■ **The exercise**
Copy the rows below, starting at the one that contains "Informacje (296, 1897)" and ending at the last row. Keep each row's text as it is and shift every number in the coordinates up by 36.

■ **Data entries**
++++++++++++++++++++
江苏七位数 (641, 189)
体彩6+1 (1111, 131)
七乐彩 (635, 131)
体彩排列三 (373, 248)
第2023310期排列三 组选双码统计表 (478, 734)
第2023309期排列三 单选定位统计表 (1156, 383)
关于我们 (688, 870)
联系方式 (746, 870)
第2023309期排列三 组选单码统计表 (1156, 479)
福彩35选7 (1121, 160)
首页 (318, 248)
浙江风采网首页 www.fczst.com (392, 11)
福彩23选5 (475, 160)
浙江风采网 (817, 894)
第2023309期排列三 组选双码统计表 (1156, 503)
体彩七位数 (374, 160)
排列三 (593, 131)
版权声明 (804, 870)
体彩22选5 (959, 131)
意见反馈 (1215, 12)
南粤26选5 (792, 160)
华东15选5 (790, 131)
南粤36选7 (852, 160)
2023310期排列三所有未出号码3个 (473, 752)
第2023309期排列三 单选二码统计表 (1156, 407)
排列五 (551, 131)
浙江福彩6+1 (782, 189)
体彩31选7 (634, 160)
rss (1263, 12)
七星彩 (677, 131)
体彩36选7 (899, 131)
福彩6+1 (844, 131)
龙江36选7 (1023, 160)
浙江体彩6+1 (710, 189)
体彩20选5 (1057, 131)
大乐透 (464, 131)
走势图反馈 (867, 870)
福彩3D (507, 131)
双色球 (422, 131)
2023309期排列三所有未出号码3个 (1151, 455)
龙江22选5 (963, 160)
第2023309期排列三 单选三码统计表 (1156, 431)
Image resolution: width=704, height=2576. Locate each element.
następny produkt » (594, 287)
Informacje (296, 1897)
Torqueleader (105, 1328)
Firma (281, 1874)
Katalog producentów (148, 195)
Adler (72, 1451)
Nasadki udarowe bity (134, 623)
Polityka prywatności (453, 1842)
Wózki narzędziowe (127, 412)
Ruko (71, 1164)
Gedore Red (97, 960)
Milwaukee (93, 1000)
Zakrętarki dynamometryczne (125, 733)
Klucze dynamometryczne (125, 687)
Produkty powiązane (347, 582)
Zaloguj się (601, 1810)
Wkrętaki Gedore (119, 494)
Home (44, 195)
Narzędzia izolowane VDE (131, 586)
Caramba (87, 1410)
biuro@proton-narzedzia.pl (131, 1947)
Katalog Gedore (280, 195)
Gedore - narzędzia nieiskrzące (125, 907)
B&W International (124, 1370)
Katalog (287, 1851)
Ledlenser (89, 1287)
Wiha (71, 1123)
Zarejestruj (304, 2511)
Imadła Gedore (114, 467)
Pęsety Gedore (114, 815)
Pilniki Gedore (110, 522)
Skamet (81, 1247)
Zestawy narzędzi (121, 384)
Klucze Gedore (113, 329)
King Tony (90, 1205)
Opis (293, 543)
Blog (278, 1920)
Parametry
++++++++++++++++++++
■ **Task response**
Informacje (332, 1933)
Torqueleader (141, 1364)
Firma (317, 1910)
Katalog producentów (184, 231)
Adler (108, 1487)
Nasadki udarowe bity (170, 659)
Polityka prywatności (489, 1878)
Wózki narzędziowe (163, 448)
Ruko (107, 1200)
Gedore Red (133, 996)
Milwaukee (129, 1036)
Zakrętarki dynamometryczne (161, 769)
Klucze dynamometryczne (161, 723)
Produkty powiązane (383, 618)
Zaloguj się (637, 1846)
Wkrętaki Gedore (155, 530)
Home (80, 231)
Narzędzia izolowane VDE (167, 622)
Caramba (123, 1446)
biuro@proton-narzedzia.pl (167, 1983)
Katalog Gedore (316, 231)
Gedore - narzędzia nieiskrzące (161, 943)
B&W International (160, 1406)
Katalog (323, 1887)
Ledlenser (125, 1323)
Wiha (107, 1159)
Zarejestruj (340, 2547)
Imadła Gedore (150, 503)
Pęsety Gedore (150, 851)
Pilniki Gedore (146, 558)
Skamet (117, 1283)
Zestawy narzędzi (157, 420)
Klucze Gedore (149, 365)
King Tony (126, 1241)
Opis (329, 579)
Blog (314, 1956)
Parametry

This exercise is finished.